* Task directions *
Check every line of the data below for "cristallo". Copy each one that has it.

* Source data *

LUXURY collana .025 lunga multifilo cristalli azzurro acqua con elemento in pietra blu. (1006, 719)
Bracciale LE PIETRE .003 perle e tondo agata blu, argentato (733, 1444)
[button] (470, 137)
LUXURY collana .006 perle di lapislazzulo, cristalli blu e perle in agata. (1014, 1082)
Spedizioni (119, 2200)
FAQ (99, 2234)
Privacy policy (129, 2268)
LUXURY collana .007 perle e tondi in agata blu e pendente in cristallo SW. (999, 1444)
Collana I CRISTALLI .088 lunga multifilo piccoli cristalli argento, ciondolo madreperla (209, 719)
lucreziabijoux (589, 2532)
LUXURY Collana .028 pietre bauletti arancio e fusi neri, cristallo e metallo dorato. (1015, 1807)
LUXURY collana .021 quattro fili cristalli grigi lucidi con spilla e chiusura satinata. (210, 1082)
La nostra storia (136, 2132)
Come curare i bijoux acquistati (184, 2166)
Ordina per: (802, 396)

* Written answer *
LUXURY collana .007 perle e tondi in agata blu e pendente in cristallo SW. (999, 1444)
LUXURY Collana .028 pietre bauletti arancio e fusi neri, cristallo e metallo dorato. (1015, 1807)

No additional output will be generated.